O quadro se agrava diante da conjuntura internacional. A relação comercial entre Brasil e Estados Unidos enfrenta um momento de tensão, marcado pela adoção de tarifas adicionais sobre produtos agrícolas brasileiros, o chamado “tarifaço”. Essa medida eleva custos de exportação, reduz a previsibilidade dos contratos e impacta diretamente a cadeia produtiva sul-mato-grossense. As cerealistas, que dependem da fluidez no escoamento de grãos, veem-se expostas a riscos ainda maiores em um mercado volátil e incerto.
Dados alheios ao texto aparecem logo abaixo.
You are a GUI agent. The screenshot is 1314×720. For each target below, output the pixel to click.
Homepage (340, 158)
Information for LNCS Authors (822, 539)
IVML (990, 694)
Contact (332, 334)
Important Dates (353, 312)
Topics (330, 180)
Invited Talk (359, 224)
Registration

Internamente, o aumento dos custos logísticos, o encarecimento dos insumos e a restrição no crédito agrícola completam o cenário desafiador. O acesso a capital de giro tornou-se mais caro e burocrático, dificultando a compra da safra e a manutenção dos estoques. Esse ambiente tem resultado em litígios envolvendo contratos de barter e compra antecipada, além de um número crescente de empresas do setor que recorrem a mecanismos de renegociação de dívidas e recuperação judicial.
Como especialista em reestruturação empresarial, entendo que o caminho para a sustentabilidade do setor passa por medidas preventivas: revisão contratual, renegociação estratégica de passivos e maior profissionalização na gestão de riscos. É preciso também fortalecer o diálogo entre produtores, cerealistas, indústrias e instituições financeiras, a fim de construir soluções conjuntas que permitam ao Mato Grosso do Sul manter-se competitivo em um mercado global cada vez mais exigente.
O agronegócio continua sendo um dos motores da economia sul-mato-grossense, e a região da Grande Dourados segue como polo estratégico para a produção de grãos. Entretanto, sem adaptação e planejamento, parte significativa das cerealistas poderá enfrentar dificuldades em assegurar sua sobrevivência neste novo cenário.